For people with garden-variety heartburn and reflux, experts recommend first trying lifestyle modifications. If these don’t work, they advise switching from PPIs to safer heartburn medications such as calcium (the active ingredient in Roll-Aids and Tums) or H2 blockers (which include Zantac, Tagamet, and Pepcid).
Here are some of the most commonly recommended non-drug strategies to combat heartburn:
Lose weight. If you’re overweight, you have a doubled risk of heartburn compared to people of normal weight. A regular exercise program can help normalize your weight.
Quit smoking and limit alcohol. Both habits loosen the esophageal sphincter, allowing stomach acid to flow into the esophagus.
Avoid “trigger” foods. These include caffeine, sodas, chocolate, citrus fruits and juices, tomatoes, onions, and high-fat foods.
Keep a food diary. Since everyone is different, tracking your diet and symptoms can help identify your problematic foods.
Eat judiciously. Instead of eating three big meals per day, try eating five or six smaller meals. Remember to eat slowly, take small bites, and chew thoroughly. Don’t eat anything three hours before bedtime.
Fill up on fiber. High-fiber foods such as non-acidic fruits, vegetables, legumes, and nuts reduce pressure on the esophageal sphincter, enhance digestion, and reduce inflammation.
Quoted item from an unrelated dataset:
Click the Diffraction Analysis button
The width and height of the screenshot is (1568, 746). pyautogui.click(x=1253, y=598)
Switch to loose pants. Tight trousers place undue pressure on your abdomen.
Raise the head of your bed. Place wood blocks under your bed to raise the head about six inches.
Not much research has been conducted on natural remedies for heartburn.
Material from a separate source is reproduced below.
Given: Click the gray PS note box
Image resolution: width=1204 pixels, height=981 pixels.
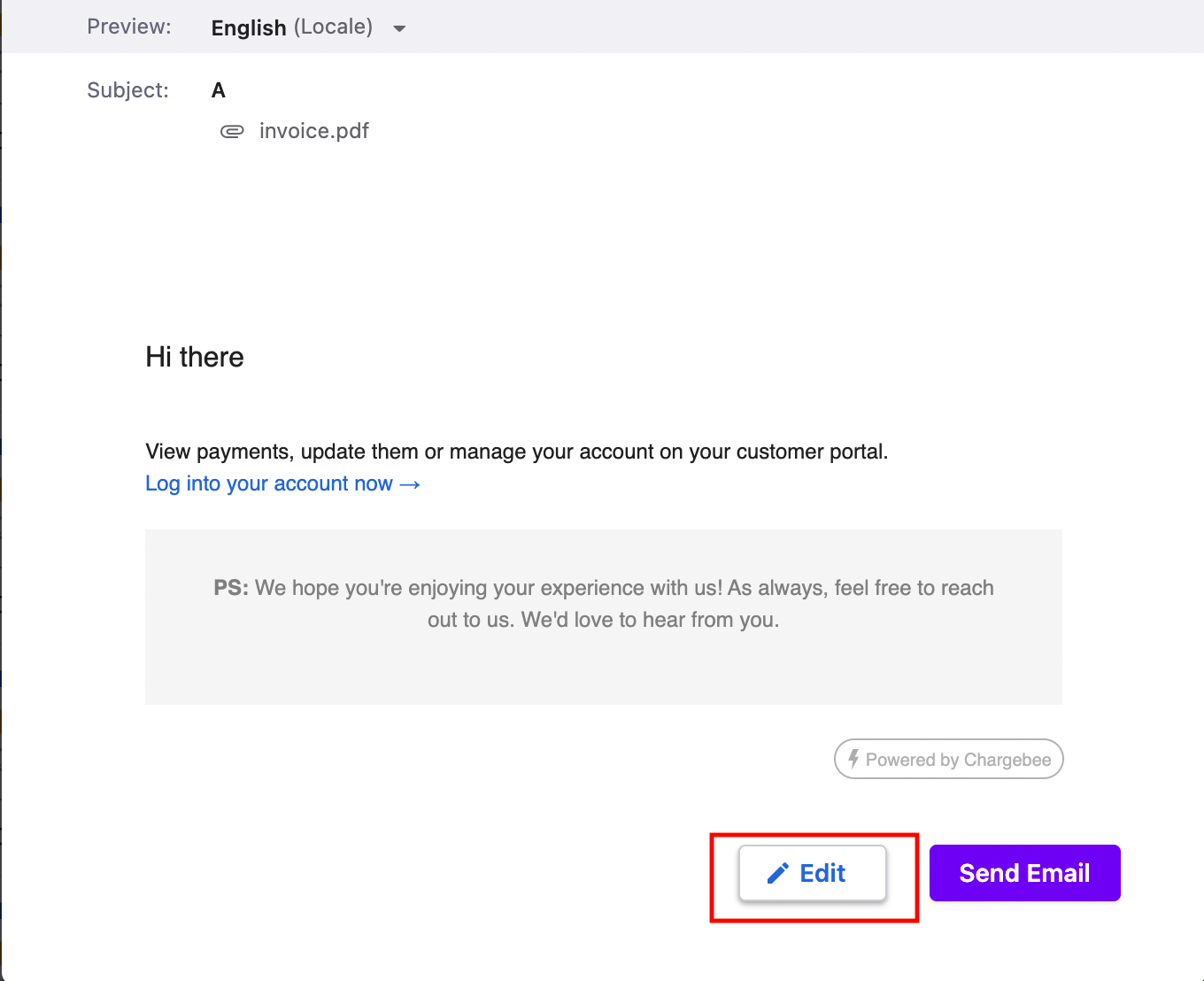Looking at the screenshot, I should click(603, 664).
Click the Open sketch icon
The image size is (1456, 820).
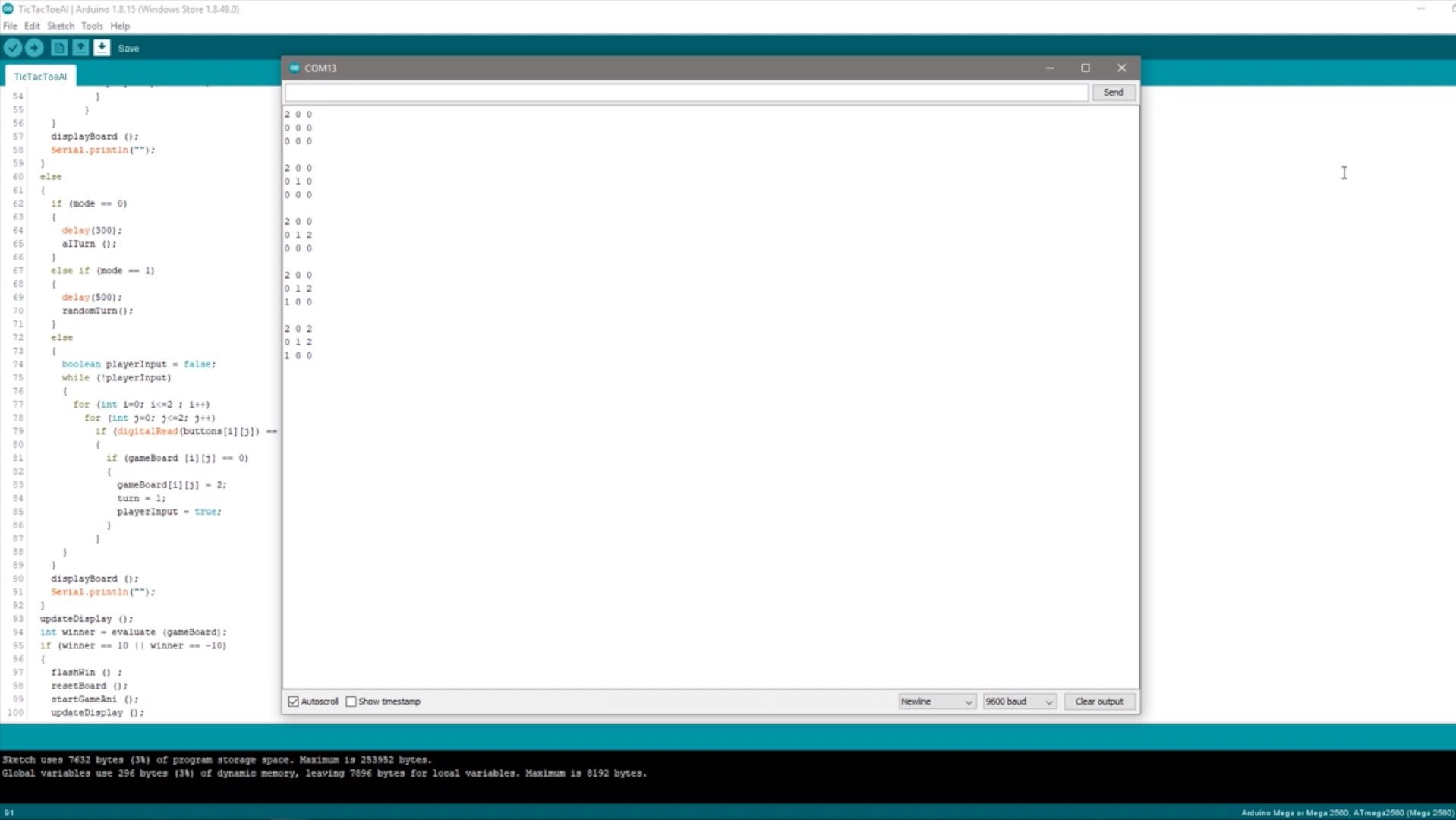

Among the few supplements that have been studied is Iberogast, a compound containing nine different herbs. Studies suggest Iberogast may reduce heartburn. Since one of its active ingredients is peppermint, however, it may worsen symptoms in people with GERD.
The popular sleep aid melatonin also has been studied as a heartburn remedy. So far, however, results have been mixed.
You should also know that it’s a good idea to see a doctor if non-drug strategies you are trying are having little effect or if you’re gobbling antacids like popcorn more than two times per week. You may have GERD and need to start taking either a PPI or H2 blocker.